Donde el IRS realmente cambia el tablero (si se aprueba tal cual) es en la propuesta para determinar qué parte del ingreso cloud se considera de fuente estadounidense. En vez de fijarse en dónde está el cliente o dónde se firma el contrato, la propuesta apunta a una fórmula basada en tres factores:

  1. Activos intangibles (propiedad intelectual y actividades de I+D relacionadas).
  2. Personal que participa directamente en la prestación del servicio cloud.
  3. Activos tangibles (infraestructura física como servidores y equipamiento).

La idea es calcular la proporción “en EE. UU.” de esos tres factores y aplicar esa fracción al ingreso bruto de las transacciones cloud, con un enfoque que además contempla medidas antiabuso.

4) Qué significa esto para empresas tecnológicas internacionales

Aunque el texto sea técnico, la consecuencia práctica se entiende rápido: la fiscalidad del cloud tendería a seguir a las personas, la infraestructura y la IP, no al “mercado” donde está el cliente.

Para una empresa europea o latinoamericana que vende servicios cloud a EE. UU., el análisis puede cambiar si:

  • Parte del equipo operativo o de I+D está en territorio estadounidense.
  • Hay servidores, equipos o contratos de colocación en EE. UU.
  • La cadena de valor “real” (desarrollo/operación) se apoya en activos o personal allí.

Y para una empresa estadounidense que opera cloud fuera, el efecto espejo también importa: la fuente del ingreso condiciona cuestiones como la interacción con impuestos extranjeros y ciertos mecanismos del sistema fiscal estadounidense.

Además, hay un detalle que suele pasarse por alto: el propio IRS ha abierto la puerta a debatir si estas reglas de caracterización (cloud vs contenido digital y “carácter predominante”) deberían aplicarse más allá de los supuestos internacionales concretos para los que están previstas hoy.

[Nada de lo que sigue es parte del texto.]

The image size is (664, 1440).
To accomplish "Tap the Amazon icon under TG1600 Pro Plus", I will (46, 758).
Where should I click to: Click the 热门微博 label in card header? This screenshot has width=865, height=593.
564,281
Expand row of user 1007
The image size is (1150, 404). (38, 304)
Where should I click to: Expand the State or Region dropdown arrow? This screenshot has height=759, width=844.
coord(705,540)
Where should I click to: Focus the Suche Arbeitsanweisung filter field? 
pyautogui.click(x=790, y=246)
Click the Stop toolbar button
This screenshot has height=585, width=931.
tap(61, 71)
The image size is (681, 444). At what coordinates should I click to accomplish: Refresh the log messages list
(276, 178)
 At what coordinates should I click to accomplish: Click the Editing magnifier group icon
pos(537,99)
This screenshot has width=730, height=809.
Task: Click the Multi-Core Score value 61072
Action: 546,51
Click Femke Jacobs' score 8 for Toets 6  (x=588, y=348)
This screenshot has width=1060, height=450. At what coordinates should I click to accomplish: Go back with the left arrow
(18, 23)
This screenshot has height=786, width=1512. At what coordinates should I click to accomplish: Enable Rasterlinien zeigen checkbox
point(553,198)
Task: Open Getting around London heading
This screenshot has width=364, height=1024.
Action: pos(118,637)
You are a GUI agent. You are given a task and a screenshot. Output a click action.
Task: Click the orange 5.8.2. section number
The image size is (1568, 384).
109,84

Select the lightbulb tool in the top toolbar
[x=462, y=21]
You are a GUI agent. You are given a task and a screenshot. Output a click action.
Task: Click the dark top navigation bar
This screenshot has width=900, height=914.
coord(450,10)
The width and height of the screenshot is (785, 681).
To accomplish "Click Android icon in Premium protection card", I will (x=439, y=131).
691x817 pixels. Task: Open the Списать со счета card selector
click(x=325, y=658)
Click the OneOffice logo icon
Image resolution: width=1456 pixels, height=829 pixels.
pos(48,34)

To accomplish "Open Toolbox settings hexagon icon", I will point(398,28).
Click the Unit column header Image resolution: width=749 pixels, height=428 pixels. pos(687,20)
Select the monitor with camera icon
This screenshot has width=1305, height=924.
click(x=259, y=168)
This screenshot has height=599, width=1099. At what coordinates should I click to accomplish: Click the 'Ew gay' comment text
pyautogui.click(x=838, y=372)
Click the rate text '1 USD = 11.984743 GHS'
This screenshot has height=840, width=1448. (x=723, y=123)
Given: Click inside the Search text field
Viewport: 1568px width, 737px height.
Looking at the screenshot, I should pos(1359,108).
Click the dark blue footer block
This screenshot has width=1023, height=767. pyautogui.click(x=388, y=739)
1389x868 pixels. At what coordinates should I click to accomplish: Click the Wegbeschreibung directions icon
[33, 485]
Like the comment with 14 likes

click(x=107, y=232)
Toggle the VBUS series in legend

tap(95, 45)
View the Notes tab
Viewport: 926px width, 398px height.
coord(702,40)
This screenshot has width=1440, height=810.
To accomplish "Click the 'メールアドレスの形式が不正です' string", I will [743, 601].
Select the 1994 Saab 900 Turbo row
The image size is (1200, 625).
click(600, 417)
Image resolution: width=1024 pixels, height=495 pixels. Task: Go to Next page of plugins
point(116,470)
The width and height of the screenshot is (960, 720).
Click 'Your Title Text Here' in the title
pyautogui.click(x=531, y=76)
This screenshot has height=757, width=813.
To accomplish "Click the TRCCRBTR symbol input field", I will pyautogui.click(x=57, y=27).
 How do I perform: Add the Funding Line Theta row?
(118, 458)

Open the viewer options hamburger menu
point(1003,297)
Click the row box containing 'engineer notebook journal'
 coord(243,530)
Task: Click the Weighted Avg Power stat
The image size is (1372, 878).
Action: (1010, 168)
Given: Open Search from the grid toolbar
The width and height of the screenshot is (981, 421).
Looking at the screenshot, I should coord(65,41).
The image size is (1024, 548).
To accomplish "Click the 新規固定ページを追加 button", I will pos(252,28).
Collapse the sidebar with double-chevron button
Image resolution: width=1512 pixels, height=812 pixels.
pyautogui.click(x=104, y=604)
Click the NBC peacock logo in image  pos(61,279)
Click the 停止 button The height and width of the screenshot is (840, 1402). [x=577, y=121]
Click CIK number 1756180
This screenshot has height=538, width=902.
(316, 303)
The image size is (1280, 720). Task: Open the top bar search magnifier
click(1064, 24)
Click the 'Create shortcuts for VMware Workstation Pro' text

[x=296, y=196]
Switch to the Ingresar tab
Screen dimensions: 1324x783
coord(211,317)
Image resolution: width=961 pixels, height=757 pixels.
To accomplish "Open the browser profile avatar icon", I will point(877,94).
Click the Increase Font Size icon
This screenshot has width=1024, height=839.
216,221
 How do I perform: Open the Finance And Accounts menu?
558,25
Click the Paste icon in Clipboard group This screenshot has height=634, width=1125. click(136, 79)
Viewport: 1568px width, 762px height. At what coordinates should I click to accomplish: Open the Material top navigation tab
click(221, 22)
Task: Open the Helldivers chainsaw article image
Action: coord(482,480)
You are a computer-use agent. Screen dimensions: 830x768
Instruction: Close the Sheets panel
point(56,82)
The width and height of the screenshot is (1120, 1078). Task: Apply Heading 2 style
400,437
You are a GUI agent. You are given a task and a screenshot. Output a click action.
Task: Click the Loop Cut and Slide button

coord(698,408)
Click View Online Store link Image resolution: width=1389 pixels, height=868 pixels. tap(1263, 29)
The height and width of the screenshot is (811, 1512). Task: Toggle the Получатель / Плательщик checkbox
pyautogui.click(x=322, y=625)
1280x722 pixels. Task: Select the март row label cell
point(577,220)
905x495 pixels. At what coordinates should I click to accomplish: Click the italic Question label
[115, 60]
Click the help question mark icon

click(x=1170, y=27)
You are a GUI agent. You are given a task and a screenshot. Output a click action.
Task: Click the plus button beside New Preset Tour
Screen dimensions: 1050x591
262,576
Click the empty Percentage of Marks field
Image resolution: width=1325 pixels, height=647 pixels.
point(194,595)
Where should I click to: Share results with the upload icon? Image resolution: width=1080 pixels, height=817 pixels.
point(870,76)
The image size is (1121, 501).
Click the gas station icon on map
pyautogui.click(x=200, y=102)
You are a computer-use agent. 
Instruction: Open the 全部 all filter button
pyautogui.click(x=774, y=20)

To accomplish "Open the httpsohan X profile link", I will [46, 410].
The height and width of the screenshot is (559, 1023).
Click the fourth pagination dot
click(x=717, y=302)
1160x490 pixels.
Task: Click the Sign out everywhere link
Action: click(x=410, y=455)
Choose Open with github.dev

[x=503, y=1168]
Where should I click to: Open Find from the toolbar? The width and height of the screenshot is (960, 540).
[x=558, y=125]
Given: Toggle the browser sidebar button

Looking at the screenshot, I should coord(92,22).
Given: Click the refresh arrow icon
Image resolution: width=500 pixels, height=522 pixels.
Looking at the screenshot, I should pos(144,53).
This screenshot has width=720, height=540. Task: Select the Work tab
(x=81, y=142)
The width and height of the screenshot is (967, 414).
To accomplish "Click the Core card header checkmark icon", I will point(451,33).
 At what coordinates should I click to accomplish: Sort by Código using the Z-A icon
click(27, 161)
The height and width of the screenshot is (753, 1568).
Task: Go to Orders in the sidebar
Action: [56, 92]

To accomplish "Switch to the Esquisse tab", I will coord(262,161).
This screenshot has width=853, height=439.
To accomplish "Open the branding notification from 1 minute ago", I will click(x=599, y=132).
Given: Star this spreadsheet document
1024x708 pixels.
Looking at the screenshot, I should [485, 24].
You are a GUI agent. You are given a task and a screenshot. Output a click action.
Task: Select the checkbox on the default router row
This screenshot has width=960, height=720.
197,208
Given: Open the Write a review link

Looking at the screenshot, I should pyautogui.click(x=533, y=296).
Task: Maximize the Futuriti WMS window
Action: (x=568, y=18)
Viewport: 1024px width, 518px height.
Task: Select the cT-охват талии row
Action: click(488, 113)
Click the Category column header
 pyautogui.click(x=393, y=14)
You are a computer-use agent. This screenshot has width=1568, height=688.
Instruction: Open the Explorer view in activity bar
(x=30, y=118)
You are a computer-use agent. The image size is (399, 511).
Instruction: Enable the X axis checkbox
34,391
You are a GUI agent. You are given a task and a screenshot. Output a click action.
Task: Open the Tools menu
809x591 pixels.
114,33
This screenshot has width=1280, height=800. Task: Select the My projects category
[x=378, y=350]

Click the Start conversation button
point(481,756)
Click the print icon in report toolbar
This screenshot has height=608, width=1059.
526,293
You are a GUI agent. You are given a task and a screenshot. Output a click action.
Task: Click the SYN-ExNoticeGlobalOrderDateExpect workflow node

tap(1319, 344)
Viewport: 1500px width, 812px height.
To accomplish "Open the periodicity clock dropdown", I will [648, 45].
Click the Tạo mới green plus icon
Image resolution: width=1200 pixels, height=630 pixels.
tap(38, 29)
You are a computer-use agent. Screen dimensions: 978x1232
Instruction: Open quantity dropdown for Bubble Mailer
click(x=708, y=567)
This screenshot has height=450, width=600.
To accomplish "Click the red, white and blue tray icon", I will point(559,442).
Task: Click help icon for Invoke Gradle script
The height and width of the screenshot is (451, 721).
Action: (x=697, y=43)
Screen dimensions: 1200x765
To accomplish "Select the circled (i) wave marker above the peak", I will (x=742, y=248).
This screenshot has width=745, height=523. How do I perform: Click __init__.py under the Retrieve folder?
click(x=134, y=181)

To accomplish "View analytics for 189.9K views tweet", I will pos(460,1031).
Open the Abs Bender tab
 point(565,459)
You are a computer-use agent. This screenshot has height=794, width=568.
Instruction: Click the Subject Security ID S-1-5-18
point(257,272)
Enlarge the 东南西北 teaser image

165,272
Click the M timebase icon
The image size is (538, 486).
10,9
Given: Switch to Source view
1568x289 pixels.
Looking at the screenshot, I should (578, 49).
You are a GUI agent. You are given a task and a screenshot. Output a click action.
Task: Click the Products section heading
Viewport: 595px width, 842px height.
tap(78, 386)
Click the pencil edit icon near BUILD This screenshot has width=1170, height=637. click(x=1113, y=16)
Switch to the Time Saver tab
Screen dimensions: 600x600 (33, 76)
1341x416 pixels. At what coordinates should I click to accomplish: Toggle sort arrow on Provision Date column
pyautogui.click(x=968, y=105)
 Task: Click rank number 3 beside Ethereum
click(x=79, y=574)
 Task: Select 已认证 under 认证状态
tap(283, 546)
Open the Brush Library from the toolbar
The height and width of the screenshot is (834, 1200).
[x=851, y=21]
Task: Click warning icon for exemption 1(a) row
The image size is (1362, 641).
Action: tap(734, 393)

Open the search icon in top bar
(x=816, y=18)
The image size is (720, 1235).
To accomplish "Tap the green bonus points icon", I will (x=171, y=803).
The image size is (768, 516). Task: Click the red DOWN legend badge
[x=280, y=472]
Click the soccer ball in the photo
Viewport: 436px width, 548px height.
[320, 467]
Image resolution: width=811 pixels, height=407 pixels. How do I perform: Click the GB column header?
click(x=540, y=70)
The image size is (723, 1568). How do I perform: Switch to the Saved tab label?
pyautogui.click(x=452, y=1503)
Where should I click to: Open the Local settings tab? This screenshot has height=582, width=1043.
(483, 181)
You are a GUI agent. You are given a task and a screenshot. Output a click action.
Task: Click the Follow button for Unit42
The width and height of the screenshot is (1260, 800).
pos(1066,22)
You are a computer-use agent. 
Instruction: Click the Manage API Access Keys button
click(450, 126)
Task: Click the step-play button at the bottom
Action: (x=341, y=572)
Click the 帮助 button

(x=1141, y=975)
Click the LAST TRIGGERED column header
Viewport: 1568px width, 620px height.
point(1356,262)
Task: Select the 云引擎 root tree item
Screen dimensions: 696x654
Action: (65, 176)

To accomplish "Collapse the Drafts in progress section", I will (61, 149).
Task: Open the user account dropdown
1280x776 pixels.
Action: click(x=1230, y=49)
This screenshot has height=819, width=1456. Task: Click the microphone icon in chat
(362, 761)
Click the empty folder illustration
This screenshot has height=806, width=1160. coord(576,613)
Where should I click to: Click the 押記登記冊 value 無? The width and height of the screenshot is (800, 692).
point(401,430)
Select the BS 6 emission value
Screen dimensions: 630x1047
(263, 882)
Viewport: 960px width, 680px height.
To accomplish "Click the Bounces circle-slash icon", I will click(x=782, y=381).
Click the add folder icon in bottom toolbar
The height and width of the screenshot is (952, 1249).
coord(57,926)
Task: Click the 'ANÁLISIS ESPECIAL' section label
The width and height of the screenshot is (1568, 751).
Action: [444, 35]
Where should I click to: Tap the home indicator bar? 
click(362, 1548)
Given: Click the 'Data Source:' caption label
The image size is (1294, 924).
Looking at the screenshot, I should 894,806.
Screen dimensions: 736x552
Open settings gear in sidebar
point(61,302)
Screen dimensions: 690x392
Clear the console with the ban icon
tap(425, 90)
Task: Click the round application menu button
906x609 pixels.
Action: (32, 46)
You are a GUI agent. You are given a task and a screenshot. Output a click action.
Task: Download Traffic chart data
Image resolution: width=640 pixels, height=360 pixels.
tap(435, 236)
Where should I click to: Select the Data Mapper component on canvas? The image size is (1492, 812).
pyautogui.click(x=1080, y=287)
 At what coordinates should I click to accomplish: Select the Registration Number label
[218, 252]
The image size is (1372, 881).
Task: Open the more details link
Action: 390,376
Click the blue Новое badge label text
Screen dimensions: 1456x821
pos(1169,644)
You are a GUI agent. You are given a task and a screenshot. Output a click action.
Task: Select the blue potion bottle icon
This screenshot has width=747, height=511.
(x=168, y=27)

5) 2026: por qué vuelve al radar ahora

A 5 de enero de 2026, lo relevante es doble:

  • Lo ya vigente (2025): definiciones, clasificación de transacciones cloud como servicios y el test de carácter predominante.
  • Lo que puede redefinir planificación y estructura (pendiente): la fórmula de “sourcing” por intangibles/personal/tangibles, que todavía es propuesta y podría ajustarse si acaba finalizándose.

Para muchas compañías, el trabajo real no es “pagar más o menos”, sino poder demostrar con trazabilidad dónde se crean y operan los servicios: qué equipos hacen qué, desde dónde, con qué infraestructura y qué activos intangibles intervienen.


Preguntas frecuentes

¿Qué considera el IRS una “transacción cloud” frente a una “transacción de contenido digital”?
La nube se centra en el acceso bajo demanda a recursos vía red (servicio). El contenido digital se asocia más a transferencia/entrega de contenido o software en formato digital.

Si mi SaaS incluye app descargable, ¿puedo separar ingresos para tributar distinto?
Con el “carácter predominante”, la regla busca clasificar la operación por el beneficio principal para el cliente, reduciendo el margen para trocear artificialmente la transacción.

¿La nueva fórmula para decidir dónde se genera el ingreso cloud ya está en vigor?
No. La fórmula de tres factores (intangibles, personal y tangibles) aparece en normativa propuesta y no aplica hasta que se apruebe como regla final.

¿Qué debería revisar una empresa que vende cloud internacionalmente?
Sobre todo, la huella operativa real: dónde está el personal que presta el servicio, dónde se ubica la infraestructura y cómo se atribuye la IP/I+D al servicio cloud, además de documentarlo de forma consistente.